• _Vorliegendes Interview_:
━━━━━━

Ein Interview mit DD: "Der Klingelton, das ist die Liebe zum Zwang"

Die Musikindustrie löst sich auf und bei MTV wird wieder geweint: Gespräch mit dem Pop-Guru Diedrich Diederichsen.

Herr Diederichsen, Bertelsmann hat sich gerade vollkommen aus der Musikbranche zurückgezogen, die EMI kündigt die Entlassung von 2000 Mitarbeitern an. Die Musikindustrie, wie wir sie bisher kannten, löst sich auf. Ein Grund zur Trauer?

Der Musikindustrie selber, ihren Institutionen, Usancen und Managern, muss man nicht nachtrauern. Aber ihr Verschwinden ist das Symptom einer Entwicklung, über die man sich Sorgen machen sollte: das Verschwinden einer objektbezogenen Musik, aber auch der entgegengesetzten Utopien aus den digitalen Neunzigern. Die Vorstellung, dass sich in der Netzkultur eine Art globale Indie-Kultur entwickeln würde, in der idyllische Nischenkultur dominieren würde, ist genauso am Ende wie zuvor die Album-zentrierte Rock-Kultur.

Was tritt an die Stelle der nun zusammenbrechenden Musikindustrie?

━━━━━━

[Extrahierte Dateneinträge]
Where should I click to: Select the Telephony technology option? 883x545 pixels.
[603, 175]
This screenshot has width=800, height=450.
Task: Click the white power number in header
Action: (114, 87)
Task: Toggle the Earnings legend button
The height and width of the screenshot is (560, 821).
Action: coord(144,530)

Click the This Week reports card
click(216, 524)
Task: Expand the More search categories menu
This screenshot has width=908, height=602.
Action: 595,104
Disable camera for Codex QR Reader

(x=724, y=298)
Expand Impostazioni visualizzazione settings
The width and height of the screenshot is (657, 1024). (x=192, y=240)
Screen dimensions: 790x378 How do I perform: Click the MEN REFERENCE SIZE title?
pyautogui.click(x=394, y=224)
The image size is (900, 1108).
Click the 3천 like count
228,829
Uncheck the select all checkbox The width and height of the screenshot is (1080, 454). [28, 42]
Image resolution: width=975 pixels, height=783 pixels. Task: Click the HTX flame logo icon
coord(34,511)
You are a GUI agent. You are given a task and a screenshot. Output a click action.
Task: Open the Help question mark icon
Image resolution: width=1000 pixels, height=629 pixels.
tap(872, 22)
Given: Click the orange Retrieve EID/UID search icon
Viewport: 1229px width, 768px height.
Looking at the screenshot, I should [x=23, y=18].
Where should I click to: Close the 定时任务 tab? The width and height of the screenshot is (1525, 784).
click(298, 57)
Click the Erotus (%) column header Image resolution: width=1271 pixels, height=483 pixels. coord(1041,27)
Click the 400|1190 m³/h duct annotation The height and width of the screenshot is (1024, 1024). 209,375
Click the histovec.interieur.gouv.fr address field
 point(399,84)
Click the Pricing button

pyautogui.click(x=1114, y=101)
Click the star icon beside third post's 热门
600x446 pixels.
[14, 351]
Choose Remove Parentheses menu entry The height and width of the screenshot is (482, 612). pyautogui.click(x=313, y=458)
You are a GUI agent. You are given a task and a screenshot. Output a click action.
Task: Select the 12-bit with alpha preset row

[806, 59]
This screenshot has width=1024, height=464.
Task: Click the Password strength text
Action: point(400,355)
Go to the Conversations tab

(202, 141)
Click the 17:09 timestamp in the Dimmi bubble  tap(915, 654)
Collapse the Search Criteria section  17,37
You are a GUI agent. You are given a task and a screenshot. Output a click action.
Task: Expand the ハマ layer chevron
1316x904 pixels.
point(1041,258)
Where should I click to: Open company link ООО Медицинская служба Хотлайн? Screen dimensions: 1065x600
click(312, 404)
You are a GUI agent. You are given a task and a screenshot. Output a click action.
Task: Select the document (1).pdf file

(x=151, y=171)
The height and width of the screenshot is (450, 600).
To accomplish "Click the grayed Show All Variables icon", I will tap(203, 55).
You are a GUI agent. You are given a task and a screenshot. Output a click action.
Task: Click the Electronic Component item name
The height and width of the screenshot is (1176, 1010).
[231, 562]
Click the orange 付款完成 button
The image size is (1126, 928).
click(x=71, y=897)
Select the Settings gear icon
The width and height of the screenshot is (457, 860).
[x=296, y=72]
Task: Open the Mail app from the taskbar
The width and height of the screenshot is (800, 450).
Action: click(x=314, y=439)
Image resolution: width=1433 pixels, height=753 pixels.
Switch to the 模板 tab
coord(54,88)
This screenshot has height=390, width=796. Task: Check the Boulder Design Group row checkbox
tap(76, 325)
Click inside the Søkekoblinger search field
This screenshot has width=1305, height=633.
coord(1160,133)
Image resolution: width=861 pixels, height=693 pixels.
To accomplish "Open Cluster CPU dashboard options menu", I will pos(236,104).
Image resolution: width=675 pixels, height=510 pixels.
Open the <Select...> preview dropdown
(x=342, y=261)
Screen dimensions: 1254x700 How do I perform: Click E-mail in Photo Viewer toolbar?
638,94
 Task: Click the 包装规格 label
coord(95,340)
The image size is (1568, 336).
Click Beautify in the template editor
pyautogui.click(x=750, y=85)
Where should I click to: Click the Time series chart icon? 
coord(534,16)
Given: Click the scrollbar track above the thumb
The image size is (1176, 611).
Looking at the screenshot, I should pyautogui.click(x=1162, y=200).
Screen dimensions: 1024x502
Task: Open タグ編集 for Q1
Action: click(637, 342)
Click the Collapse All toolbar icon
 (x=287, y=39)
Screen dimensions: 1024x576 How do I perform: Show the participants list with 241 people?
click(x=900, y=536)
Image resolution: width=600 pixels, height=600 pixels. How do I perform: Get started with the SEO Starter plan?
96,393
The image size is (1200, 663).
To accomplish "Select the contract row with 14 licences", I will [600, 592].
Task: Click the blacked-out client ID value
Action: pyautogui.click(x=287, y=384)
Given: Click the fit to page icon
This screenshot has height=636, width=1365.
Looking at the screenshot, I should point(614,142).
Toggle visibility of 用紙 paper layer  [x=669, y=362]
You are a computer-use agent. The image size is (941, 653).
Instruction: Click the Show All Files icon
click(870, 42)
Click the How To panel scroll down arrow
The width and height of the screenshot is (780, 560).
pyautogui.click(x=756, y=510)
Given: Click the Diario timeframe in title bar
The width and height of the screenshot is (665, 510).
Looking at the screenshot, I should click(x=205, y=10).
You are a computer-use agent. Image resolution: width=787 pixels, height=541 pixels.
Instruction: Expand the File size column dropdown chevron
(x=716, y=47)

━━━━━━

• _Aufgabe 1_: Fasse den Absatz des Interviews, der mit „Der Musikindustrie selber“ beginnt, als kurze Stichpunktliste zusammen.
• _Aufgabe 2_: Wie viele Mitarbeiter will die EMI laut dem Interview entlassen?
Stütze dich allein auf das Interview.

• _Deine Antwort 1_:
- Der Musikindustrie mit ihren Institutionen, Usancen und Managern muss man nicht nachtrauern.
- Ihr Verschwinden ist jedoch das Symptom einer Entwicklung, die Sorgen bereiten sollte.
- Dazu gehört das Verschwinden einer objektbezogenen Musik.
- Dazu gehört auch das Verschwinden der entgegengesetzten Utopien aus den digitalen Neunzigern.
- Die Vorstellung einer globalen Indie-Kultur im Netz, in der idyllische Nischenkultur dominiert, ist am Ende, so wie zuvor die Album-zentrierte Rock-Kultur.

• _Deine Antwort 2_: Die EMI kündigt die Entlassung von 2000 Mitarbeitern an.